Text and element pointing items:
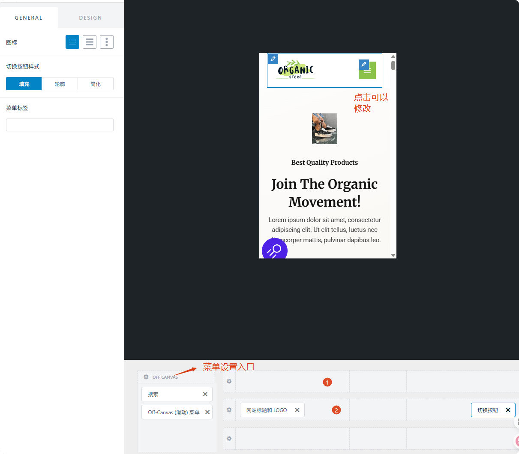This screenshot has height=454, width=519.
Task: Open gear settings for the bottom header row
Action: pos(229,439)
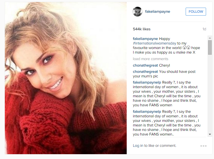Click the fakeliampayne profile avatar
This screenshot has height=159, width=214.
click(x=137, y=12)
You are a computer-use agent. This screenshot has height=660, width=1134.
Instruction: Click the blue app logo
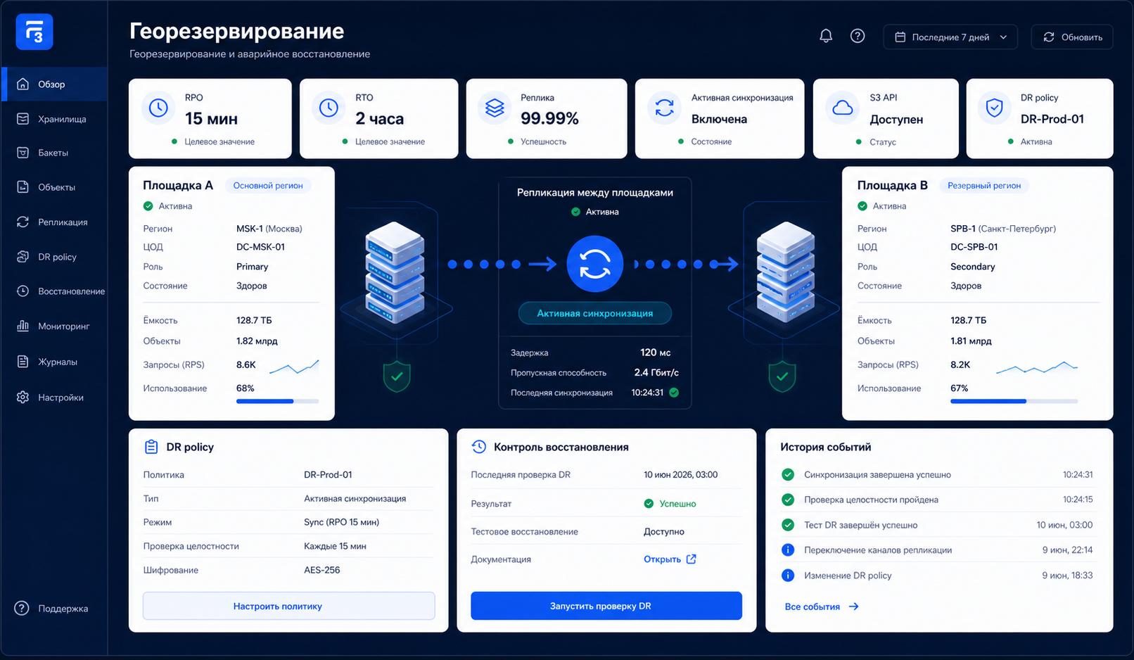pos(34,32)
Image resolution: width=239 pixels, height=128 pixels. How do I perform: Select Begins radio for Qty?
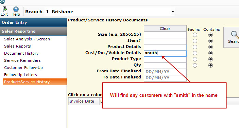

* [What the task asks]
Can you return the text of every item above word for word, leaving the pictures out?

* [Result below]
This screenshot has height=454, width=519.
Task: Open gear settings for the bottom header row
Action: pos(229,439)
Click the fakeliampayne profile avatar
This screenshot has height=159, width=214.
click(x=137, y=12)
You are a computer-use agent. This screenshot has height=660, width=1134.
Instruction: Click the blue app logo
pos(34,32)
Image resolution: width=239 pixels, height=128 pixels. How do I perform: Select Begins radio for Qty?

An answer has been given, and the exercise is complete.